* [STORED DATA]:
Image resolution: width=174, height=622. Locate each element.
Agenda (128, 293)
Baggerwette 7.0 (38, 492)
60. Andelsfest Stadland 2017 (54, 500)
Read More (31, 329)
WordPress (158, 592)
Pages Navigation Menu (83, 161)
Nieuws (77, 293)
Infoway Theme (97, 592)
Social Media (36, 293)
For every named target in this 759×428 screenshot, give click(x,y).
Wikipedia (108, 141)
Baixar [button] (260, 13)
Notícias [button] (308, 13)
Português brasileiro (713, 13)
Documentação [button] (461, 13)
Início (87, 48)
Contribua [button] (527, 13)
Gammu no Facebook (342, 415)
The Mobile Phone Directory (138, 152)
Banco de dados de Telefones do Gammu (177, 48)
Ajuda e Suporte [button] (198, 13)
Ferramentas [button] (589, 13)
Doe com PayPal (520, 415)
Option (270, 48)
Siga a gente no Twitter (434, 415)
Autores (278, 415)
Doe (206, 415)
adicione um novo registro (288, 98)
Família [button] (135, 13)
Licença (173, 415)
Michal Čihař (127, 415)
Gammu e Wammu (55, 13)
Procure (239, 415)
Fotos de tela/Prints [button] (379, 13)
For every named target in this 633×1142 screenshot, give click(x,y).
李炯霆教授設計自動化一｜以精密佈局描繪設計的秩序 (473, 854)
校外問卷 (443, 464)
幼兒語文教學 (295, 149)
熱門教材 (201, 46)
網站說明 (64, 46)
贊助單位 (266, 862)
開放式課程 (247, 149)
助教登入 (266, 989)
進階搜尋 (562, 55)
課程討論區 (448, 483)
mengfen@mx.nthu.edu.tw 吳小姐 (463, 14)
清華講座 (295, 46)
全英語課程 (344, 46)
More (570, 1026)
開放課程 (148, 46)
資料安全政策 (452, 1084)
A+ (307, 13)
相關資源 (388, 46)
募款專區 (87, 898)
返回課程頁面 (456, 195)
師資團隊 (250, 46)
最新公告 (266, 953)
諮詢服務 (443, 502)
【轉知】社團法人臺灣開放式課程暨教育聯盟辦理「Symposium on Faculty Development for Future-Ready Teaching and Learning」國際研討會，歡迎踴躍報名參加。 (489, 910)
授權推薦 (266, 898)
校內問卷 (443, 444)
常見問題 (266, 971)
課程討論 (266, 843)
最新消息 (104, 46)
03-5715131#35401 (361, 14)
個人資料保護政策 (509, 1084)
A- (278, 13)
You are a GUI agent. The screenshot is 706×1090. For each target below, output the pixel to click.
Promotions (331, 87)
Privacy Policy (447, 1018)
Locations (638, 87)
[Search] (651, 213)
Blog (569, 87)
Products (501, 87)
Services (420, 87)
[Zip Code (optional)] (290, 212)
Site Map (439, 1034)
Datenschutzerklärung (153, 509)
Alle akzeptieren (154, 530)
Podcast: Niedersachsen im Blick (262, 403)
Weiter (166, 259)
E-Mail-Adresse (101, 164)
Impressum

* [SHORT PROBLEM]: Return each line of the listing that contains the word "named", matching case exactly.

* [SOLUTION FOR THIS EXERCISE]:
For every named target in this 759×428 screenshot, give click(x,y).
For every named target in this 633×1142 screenshot, give click(x,y).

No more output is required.